Yesterday was not a hard day. In order to record this week's WMRA Civic Soapbox, I was forced to drive up Brown's Mountain, out past Monticello and Ash Lawn-Highland, deep into the lovely springtime countryside in which Thomas Jefferson's vision of an agrarian democracy took root.

1785 Aug. 23. "Cultivators of the earth are the most valuable citizens. They are the most vigorous, the most independant (sic), the most virtuous, and they are tied to their country and wedded to its liberty and interests by the most lasting bands." (TJ to John Jay)
Indeed, I challenge you to stand on the lawn in front of Monticello and look in any direction--say across toward Ash Lawn-Highland, the home of Jefferson's great friend, James Monroe-- and not think this Jeffersonian vision of life makes great good sense. Or I'd wager that if you spent the day working in your own garden, it would all make great good  sense, as well. Our health -- mental, physical, moral -- is surely invigorated by contact with the earth.


Yesterday, however, I couldn't get to where I was going -- Blenheim Road -- by my usual route. I got to the end of the long, low stone wall that edges Morven, the 7,379-acre estate passed circuitously from Thomas Jefferson through John Kluge to the University of Virginia Foundation, and I was asked to detour.
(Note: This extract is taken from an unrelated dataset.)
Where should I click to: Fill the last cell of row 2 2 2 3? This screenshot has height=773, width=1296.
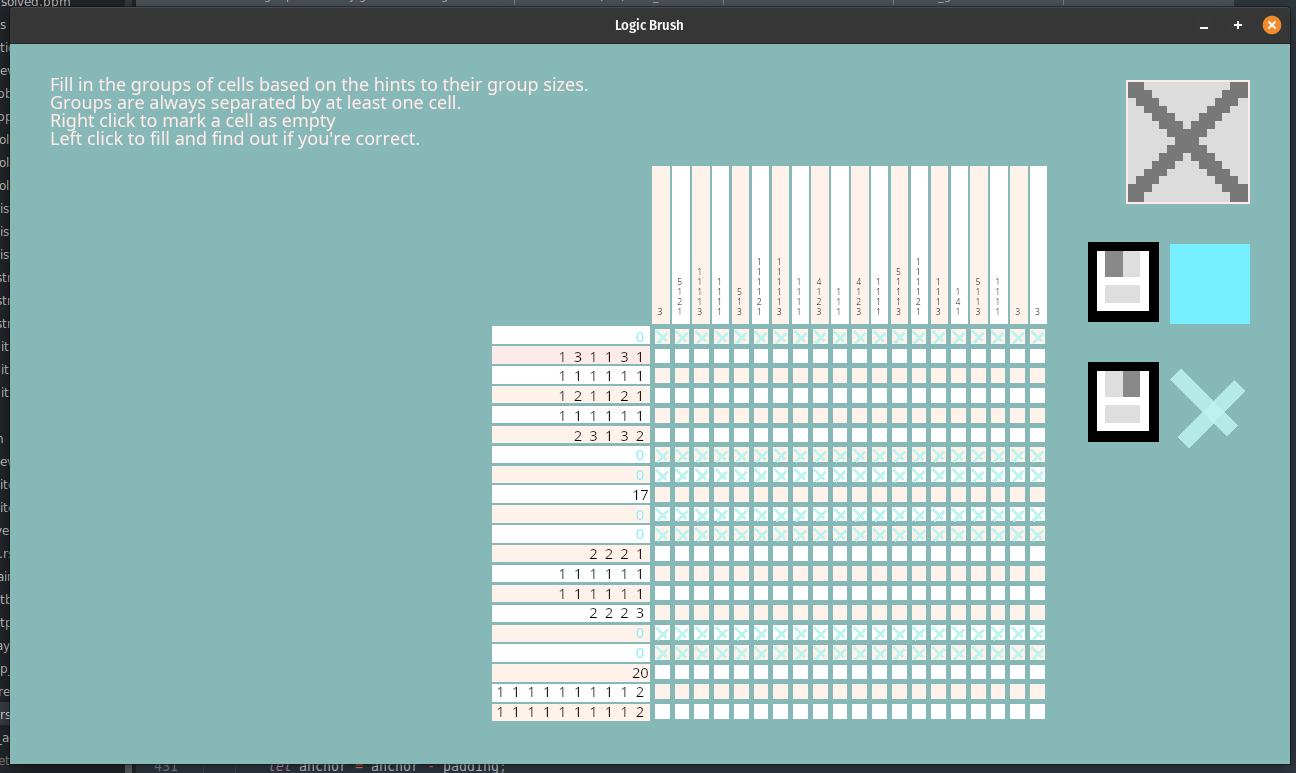[x=1037, y=613]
Something about drainage problems on the Patricia Kluge estate and vineyard (pictured above) had caused the Virginia Department of Transportation to close the road between Grand Cru Drive and Blenheim Road for the month of April.
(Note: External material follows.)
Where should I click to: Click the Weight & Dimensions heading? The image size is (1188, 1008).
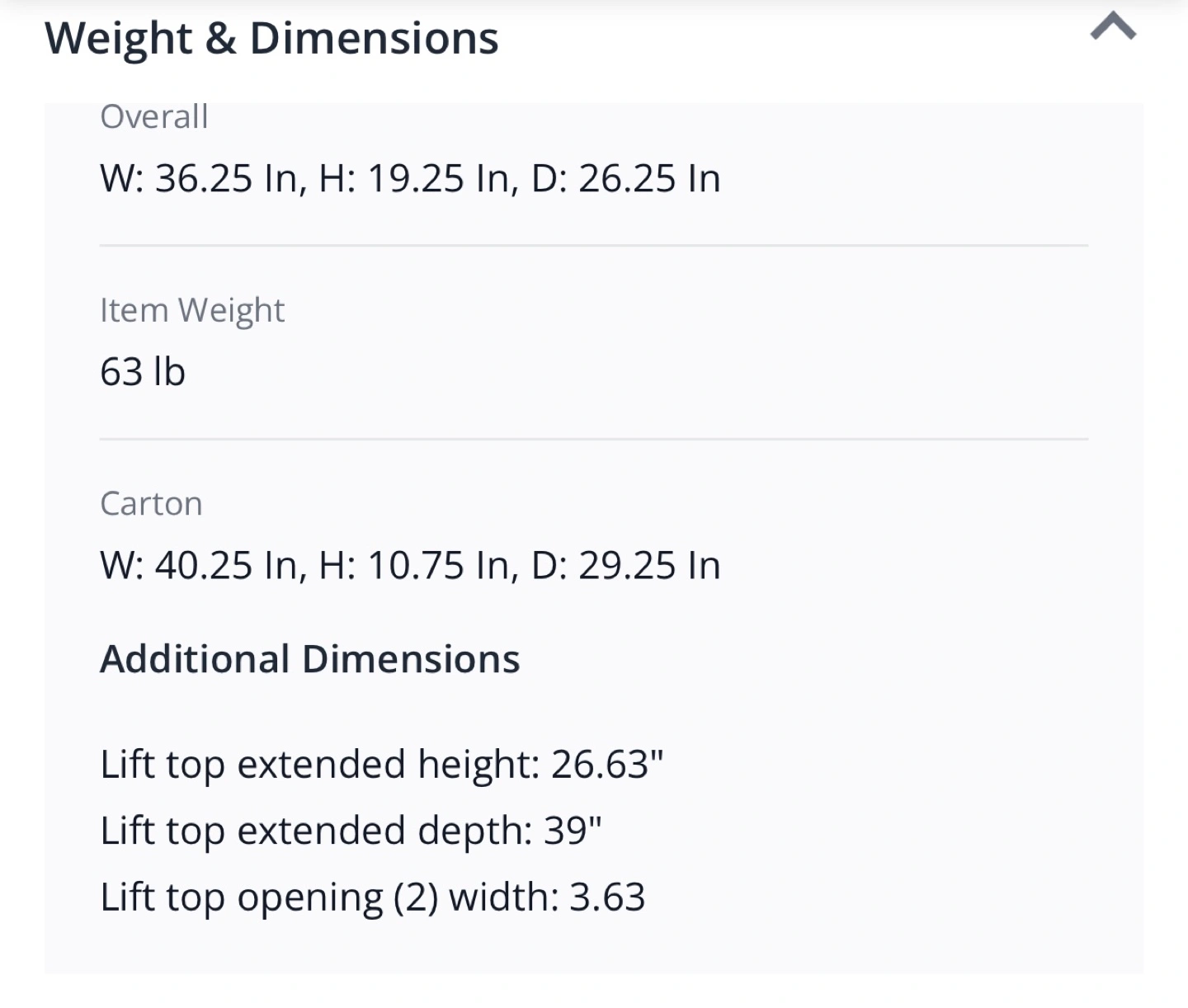coord(271,39)
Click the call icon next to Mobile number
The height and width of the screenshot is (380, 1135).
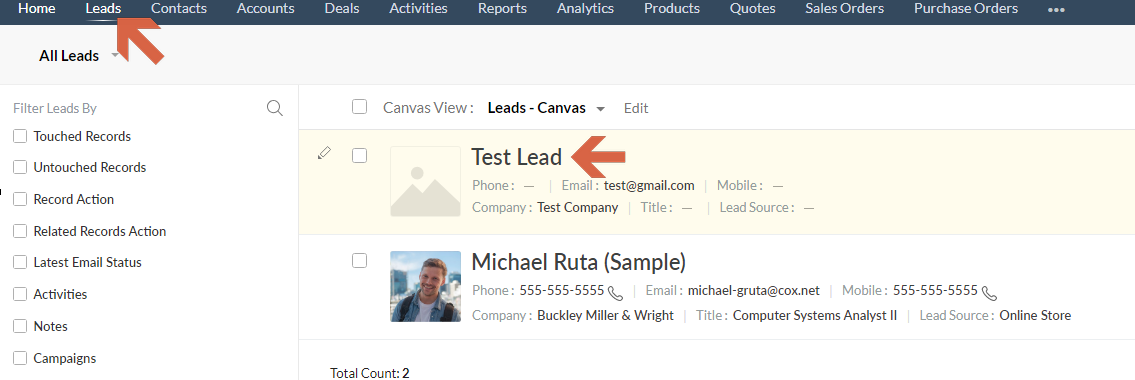pos(990,292)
Turn left, the detour sign said, and so I did. And crossed the backside of Monticello Mountain on roads I'd never driven before.

Gone were the manicured fields, the miles of white fences and stone walls, the eighteenth and nineteenth-century houses set well back from the road. Small houses lined this road; some, ill-maintained; none, of much architectural interest. The ground around them looked as though it would have all it could do to support any grass, let alone lush grass.

Yet surely this road is just as historical as the one I'd just left. Surely it was being settled at the same time Thomas Jefferson was accruing his thousands of acres a short detour away. Could this have been where the laborers who actually cultivated Jefferson's inspirational view lived, perhaps including his own slaves once they'd been freed?

The backside of Monticello Mountain, where Thomas Jefferson didn't live, is not very pretty. There's not much of a view. As far as I know, no one who settled it carefully recorded his or her thoughts in journals and letters for the enlightenment of future generations.And I suspect that the farming that went on there was less about philosophy and more about survival.